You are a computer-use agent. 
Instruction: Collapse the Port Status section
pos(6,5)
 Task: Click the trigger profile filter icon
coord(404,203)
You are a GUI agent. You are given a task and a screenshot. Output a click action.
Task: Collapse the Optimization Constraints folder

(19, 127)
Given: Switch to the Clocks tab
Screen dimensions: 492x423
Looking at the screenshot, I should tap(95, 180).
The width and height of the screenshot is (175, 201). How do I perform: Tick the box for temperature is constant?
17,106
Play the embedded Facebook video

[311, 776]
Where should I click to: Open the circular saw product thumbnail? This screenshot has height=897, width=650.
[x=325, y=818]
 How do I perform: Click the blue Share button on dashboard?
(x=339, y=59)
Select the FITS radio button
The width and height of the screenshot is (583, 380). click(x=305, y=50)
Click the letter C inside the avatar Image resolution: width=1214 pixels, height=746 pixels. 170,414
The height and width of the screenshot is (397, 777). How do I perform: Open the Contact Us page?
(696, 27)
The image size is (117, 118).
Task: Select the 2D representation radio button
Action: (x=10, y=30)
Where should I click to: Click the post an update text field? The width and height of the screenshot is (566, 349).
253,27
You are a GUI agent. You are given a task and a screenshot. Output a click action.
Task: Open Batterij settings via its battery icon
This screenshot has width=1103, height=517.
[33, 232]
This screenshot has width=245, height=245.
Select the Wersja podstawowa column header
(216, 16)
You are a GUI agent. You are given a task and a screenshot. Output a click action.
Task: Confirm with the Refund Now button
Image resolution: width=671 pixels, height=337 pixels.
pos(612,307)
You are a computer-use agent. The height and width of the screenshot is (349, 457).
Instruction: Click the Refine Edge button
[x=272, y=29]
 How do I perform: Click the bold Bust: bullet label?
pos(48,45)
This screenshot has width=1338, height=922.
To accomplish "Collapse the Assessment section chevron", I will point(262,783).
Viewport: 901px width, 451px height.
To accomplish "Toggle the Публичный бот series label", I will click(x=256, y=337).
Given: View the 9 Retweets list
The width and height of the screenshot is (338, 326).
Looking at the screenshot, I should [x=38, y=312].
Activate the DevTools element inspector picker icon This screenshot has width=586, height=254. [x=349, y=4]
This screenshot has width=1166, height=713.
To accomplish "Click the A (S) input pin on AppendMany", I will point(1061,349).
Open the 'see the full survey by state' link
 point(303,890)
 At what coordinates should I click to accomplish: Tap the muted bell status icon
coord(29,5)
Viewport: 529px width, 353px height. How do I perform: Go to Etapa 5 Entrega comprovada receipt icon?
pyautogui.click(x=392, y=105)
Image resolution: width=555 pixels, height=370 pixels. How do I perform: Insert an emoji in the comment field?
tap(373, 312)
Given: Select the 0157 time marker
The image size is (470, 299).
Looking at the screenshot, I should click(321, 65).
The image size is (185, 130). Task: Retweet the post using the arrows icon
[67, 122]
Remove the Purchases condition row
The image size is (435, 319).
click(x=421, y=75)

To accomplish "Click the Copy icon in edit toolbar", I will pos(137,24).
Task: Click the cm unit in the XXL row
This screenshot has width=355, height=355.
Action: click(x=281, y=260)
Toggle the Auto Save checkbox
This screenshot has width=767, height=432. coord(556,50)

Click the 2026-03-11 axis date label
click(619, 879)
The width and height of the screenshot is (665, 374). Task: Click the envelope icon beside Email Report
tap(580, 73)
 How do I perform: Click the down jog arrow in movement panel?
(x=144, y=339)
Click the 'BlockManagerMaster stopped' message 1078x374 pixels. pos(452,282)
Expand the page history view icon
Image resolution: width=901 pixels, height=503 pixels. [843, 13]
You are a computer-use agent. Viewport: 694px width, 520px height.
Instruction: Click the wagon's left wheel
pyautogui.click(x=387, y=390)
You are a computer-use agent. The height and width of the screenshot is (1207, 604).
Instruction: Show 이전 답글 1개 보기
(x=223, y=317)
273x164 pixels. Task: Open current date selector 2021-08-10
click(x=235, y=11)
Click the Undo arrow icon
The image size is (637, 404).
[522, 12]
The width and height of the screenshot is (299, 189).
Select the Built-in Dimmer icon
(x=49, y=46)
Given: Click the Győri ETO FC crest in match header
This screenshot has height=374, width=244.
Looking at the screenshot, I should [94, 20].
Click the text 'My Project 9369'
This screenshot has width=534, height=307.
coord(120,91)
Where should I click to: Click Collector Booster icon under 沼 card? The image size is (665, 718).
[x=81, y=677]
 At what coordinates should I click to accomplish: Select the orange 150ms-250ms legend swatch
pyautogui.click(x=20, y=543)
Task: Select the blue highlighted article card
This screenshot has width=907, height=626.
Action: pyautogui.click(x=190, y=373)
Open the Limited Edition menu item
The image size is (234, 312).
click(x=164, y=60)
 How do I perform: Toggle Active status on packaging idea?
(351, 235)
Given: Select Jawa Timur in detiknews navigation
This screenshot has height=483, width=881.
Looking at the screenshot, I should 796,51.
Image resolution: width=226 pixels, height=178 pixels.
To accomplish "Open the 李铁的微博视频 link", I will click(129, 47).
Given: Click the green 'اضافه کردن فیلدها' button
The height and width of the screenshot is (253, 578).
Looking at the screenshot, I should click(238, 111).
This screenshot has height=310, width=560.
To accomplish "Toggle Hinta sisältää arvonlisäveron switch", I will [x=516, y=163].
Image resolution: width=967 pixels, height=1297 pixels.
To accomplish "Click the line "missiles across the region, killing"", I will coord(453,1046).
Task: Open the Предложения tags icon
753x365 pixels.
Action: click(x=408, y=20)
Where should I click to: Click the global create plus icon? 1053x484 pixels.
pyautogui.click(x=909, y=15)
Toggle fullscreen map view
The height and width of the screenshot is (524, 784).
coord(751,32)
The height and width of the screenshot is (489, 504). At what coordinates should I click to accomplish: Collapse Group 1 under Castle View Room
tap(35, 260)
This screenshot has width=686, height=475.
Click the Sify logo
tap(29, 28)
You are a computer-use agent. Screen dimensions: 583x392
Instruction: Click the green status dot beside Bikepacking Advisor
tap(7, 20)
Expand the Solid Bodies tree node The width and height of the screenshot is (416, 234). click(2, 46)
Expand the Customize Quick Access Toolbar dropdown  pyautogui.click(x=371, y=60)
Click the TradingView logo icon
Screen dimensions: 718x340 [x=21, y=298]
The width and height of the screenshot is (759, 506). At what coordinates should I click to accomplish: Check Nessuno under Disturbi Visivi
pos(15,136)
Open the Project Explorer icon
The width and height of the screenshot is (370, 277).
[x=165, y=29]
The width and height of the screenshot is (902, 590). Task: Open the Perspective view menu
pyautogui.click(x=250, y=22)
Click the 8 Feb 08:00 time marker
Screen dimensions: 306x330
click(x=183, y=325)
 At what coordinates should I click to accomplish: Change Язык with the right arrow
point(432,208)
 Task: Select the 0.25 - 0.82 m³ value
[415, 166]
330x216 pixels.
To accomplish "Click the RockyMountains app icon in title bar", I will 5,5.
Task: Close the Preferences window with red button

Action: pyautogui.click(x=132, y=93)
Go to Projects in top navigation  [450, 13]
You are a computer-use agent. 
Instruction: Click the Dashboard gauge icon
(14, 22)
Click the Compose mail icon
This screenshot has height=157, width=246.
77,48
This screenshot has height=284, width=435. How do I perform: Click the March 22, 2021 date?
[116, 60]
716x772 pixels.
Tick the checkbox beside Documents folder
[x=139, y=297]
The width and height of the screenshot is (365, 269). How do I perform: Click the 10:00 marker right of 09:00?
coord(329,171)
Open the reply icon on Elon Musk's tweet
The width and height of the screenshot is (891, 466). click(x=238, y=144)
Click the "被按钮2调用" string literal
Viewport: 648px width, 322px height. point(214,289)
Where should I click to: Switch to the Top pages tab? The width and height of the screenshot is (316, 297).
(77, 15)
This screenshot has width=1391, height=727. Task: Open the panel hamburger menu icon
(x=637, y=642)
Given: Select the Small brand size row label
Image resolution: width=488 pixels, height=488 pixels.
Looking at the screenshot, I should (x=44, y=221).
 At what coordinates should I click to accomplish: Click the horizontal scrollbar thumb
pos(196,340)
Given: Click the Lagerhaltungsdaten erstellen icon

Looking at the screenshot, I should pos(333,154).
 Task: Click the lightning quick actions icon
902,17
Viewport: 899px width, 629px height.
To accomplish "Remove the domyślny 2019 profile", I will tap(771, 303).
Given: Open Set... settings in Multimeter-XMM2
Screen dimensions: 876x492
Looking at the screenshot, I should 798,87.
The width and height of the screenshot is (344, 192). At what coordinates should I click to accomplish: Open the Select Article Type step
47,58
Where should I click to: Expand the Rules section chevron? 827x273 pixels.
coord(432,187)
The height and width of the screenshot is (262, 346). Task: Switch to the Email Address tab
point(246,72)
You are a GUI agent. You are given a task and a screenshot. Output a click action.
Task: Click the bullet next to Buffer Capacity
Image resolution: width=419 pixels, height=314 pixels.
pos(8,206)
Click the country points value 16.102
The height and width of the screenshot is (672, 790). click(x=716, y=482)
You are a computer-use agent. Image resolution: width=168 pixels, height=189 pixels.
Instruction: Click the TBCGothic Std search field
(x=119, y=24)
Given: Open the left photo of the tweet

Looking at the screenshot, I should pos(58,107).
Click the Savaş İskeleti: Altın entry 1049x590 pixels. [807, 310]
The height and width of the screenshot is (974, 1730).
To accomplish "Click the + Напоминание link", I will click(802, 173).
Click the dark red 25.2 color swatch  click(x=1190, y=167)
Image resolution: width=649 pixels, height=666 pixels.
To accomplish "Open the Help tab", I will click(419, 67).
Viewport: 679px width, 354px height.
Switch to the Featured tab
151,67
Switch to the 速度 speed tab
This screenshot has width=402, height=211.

== TRY IT ==
All lines above from the one holding "The width and height of the screenshot is (175, 201)." to the one holding "Given: View the 9 Retweets list", inclusive, are to be copied exactly; no other line is wanted.

== RESULT OF THE TASK ==
The width and height of the screenshot is (175, 201). How do I perform: Tick the box for temperature is constant?
17,106
Play the embedded Facebook video

[311, 776]
Where should I click to: Open the circular saw product thumbnail? This screenshot has height=897, width=650.
[x=325, y=818]
 How do I perform: Click the blue Share button on dashboard?
(x=339, y=59)
Select the FITS radio button
The width and height of the screenshot is (583, 380). click(x=305, y=50)
Click the letter C inside the avatar Image resolution: width=1214 pixels, height=746 pixels. 170,414
The height and width of the screenshot is (397, 777). How do I perform: Open the Contact Us page?
(696, 27)
The image size is (117, 118).
Task: Select the 2D representation radio button
Action: (x=10, y=30)
Where should I click to: Click the post an update text field? The width and height of the screenshot is (566, 349).
253,27
You are a GUI agent. You are given a task and a screenshot. Output a click action.
Task: Open Batterij settings via its battery icon
This screenshot has width=1103, height=517.
[33, 232]
This screenshot has width=245, height=245.
Select the Wersja podstawowa column header
(216, 16)
You are a GUI agent. You are given a task and a screenshot. Output a click action.
Task: Confirm with the Refund Now button
Image resolution: width=671 pixels, height=337 pixels.
pos(612,307)
You are a computer-use agent. The height and width of the screenshot is (349, 457).
Instruction: Click the Refine Edge button
[x=272, y=29]
 How do I perform: Click the bold Bust: bullet label?
pos(48,45)
This screenshot has width=1338, height=922.
To accomplish "Collapse the Assessment section chevron", I will point(262,783).
Viewport: 901px width, 451px height.
To accomplish "Toggle the Публичный бот series label", I will click(x=256, y=337).
Given: View the 9 Retweets list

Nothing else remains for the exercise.